View from The Hill

Milne fights battle for Green relevance

Sarah Hanson-Young could be pivotal to the Greens retaining sole balance of power. AAP/Alan Porritt

Greens leader Christine Milne faces her existential moment at the coming election. Her predecessor Bob Brown took the Greens to their present high point - nine senators and the sole balance of power in the upper house. If Milne loses that pivotal position, the Greens will automatically be stripped of a great deal of their clout when the new Senate starts in July next year. It would be seen as the beginning of the minor party’s decline.

The Senate contest is far more crucial to the Greens than what happens in Adam Bandt’s seat of Melbourne.

Milne’s spray this week against the Gillard government, breaking the 2010 alliance, is a strategic move in this fight for continued political relevance. Anticipating an Abbott win, the Greens’ pitch for Senate votes is a more extreme version of the old Democrats’ line of “keeping the bastards honest”. The Greens will say they’d try to stop an Abbott government wrecking the country.

With the conservatives enjoying such strong support in the polls, the electoral task ahead of the Greens is formidable, despite having only three of their nine senators facing the people – Sarah Hanson-Young in South Australia, Peter Whish-Wilson in Tasmania and Scott Ludlam in Western Australia.

Depending how the vote goes in various states, Tony Abbott could have a Senate that allowed him to repeal the carbon and mining taxes with the support of Right leaning crossbenchers.

In the Senate proportional representational voting system, how the numbers play out will depend not just on how the Greens poll but also on Labor and Coalition levels of support.

Of the three upper house Greens up for re-election at this half-Senate poll, the safest will be Whish-Wilson, who took Brown’s casual vacancy last year. Tasmania is Green heartland. Ludlam and Hanson-Young both face tough fights, with the position of Hanson-Young particularly dicey - despite her high profile - because of Labor’s soft vote.

On the other hand, the Greens have a chance of picking up a seat in Victoria and possibly in New South Wales (where their candidate is Legislative Council member Cate Faehrmann). Green sources believe their continued grip on sole balance of power could depend on whether Hanson-Young survives, whether Ludlam can prevent the conservatives winning four seats in WA - or whether (an extremely outside chance) Simon Sheikh, who brings the formidable GetUp! campaigning skills to the task, can snatch a seat in the Australian Capital Territory.

If things go well for the conservatives and badly for the Greens an Abbott government, seeking the crucial 39 votes to pass legislation, could be negotiating with independent Nick Xenophon (who has earlier enjoyed a taste of the balance of power, with his dancing partner then being Family First’s Steve Fielding) and the DLP’s John Madigan. A Katter person from Queensland could also be in the mix. (And who knows what other crossbench candidate might fluke a seat?) It’s highly unlikely the Coalition could win outright control of the Senate.

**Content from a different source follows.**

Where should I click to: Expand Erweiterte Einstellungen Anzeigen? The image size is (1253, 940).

Milne’s task in appealing to people to vote for the Greens as a Senate check will be challenging because she needs to draw from two constituencies. Most obvious is the Greens hard core base. These true believers just want an Abbott government thwarted. But the second, and potentially large, group (given the polling is showing public uncertainty about Abbott personally) comprises voters who would just like the rougher edges taken off a Coalition government. These are in the middle of the political spectrum, not on the far left of it.

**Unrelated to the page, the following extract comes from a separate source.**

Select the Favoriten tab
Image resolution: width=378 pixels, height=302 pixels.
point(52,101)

Here arises the argument about “mandates”. An Abbott government elected with a good majority would surely have a mandate for its main, well publicised policies, including repeal of the carbon and mining taxes. But if they retained sole balance of power the Greens would claim they had their own mandate - to stop those policies. This absolutist stand might put off some of those people who would otherwise like a watchdog Senate. The upper house contest naturally is the secondary story in an election campaign. But it can be extraordinarily important. Howard’s unexpected clinching of Senate control at the 2004 election led to WorkChoices, which brought radical changes to the industrial relations system. When that backfired, quite a few Liberals regretted that the Coalition hadn’t been saved from itself by an upper house check.

At this Senate election the stakes will be very high for not just the Greens but the major parties. If the Greens retain sole balance of power and Labor joins with them to block the carbon tax repeal (which would be a big decision for the ALP), there would be a double dissolution. Despite Labor’s claim that Abbott would retain the tax, he would not have a shred of credibility if he did not keep his word.

In a double dissolution the quota is small, so in theory it would be good for the Greens. But if a small party is on the nose, it can be another matter. The DLP was swept out in the double dissolution of 1974, never to be seen in federal parliament again until Madigan’s election in 2010. The Greens have different, more solid, roots but can’t be cavalier about the long term.

So if Milne did retain sole balance of power, the exercise of that power could bring its own big problems.


A political operative with a head for numbers has prepared this “poll of polls” on the Greens primary vote. It brings together Nielsen, Newspoll, Essential, Morgan (both telephone and face-to- face), and Galaxy. From a high point of 11.7 per cent around the time of Bob Brown’s resignation in April last year, the trend has been generally down, to 9.6 per cent now.